Language, Readability and Flashing Elements.

Readability focuses both on the way the web page has been designed as well as the content. Some research has shown that those who show a reluctance to reading online feel there is an impact on comprehension levels so clarity, layout with good use of white space and style are all important


Text blinking, flashing and other fast moving animations can also problems for those with photosensitive epilepsy as noted by Epilepsy Action

The use of different languages across a website or on a single page has an impact of text to speech users or those using screen readers unless the coding used informs the assistive technology that another voice is needed so that pronunciation is not affected


It is easy to see whether an item is flashing or blinking and causing distraction.

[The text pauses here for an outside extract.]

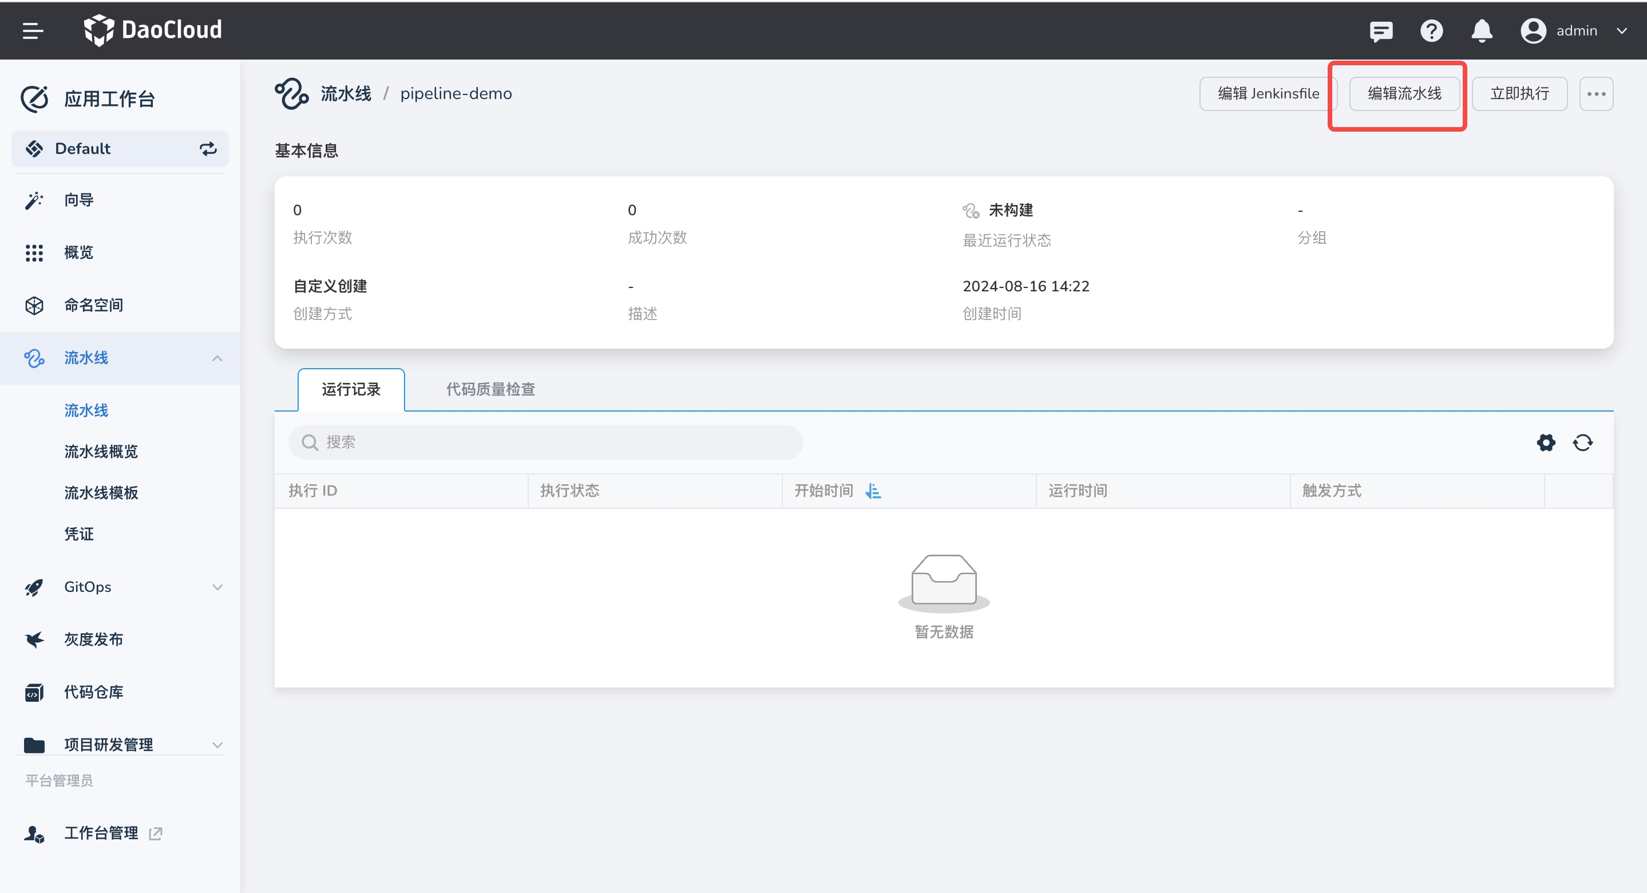1647x893 pixels.
Task: Refresh the run records list
Action: [x=1582, y=442]
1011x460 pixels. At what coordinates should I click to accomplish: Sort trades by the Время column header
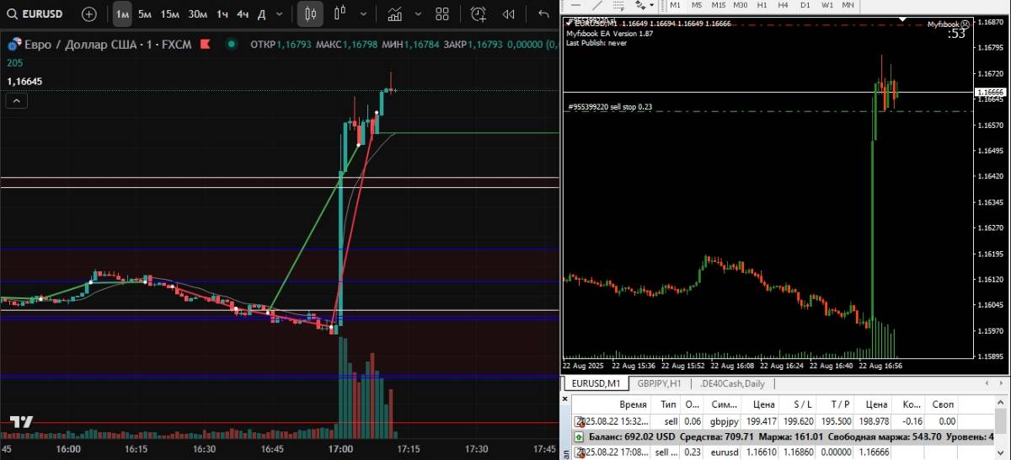[633, 405]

The test can be completed manually. Try to work through a whole site as there may be many pages with different types of flashing content – it is often the advertisements that blink. If you have concerns download the Trace Photosensitive Epilepsy Analysis Tool (PEAT)

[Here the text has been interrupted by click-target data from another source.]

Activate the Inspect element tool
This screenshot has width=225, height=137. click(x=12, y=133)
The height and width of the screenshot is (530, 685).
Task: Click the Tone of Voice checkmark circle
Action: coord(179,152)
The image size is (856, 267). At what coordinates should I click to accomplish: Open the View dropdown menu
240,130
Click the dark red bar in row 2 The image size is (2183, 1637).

To view flashing content take a look at the Lings Cars website that also offers examples of clutter, animation, music, mixed fonts and much more.

Checking for Readability in terms of being able to understand content may depend on the aim of the website. There are online tests with scores for the number of complex multisyllabic words used in sentences as well as sentence length based on the Fog and Flesch Scales as provided by Juicy Studio.    An article on Medium offers Tips and Tools for Improving Your Content Readability Score.

Changes to the language on a page can be carried out with an automatic web accessibility checker such as WebAim Wave. "The language of a web page must be identified with the lang attribute on the element. This helps ensure that a screen reader will present the content using the appropriate language vocabulary, intonations, and pronunciation" (Webaim).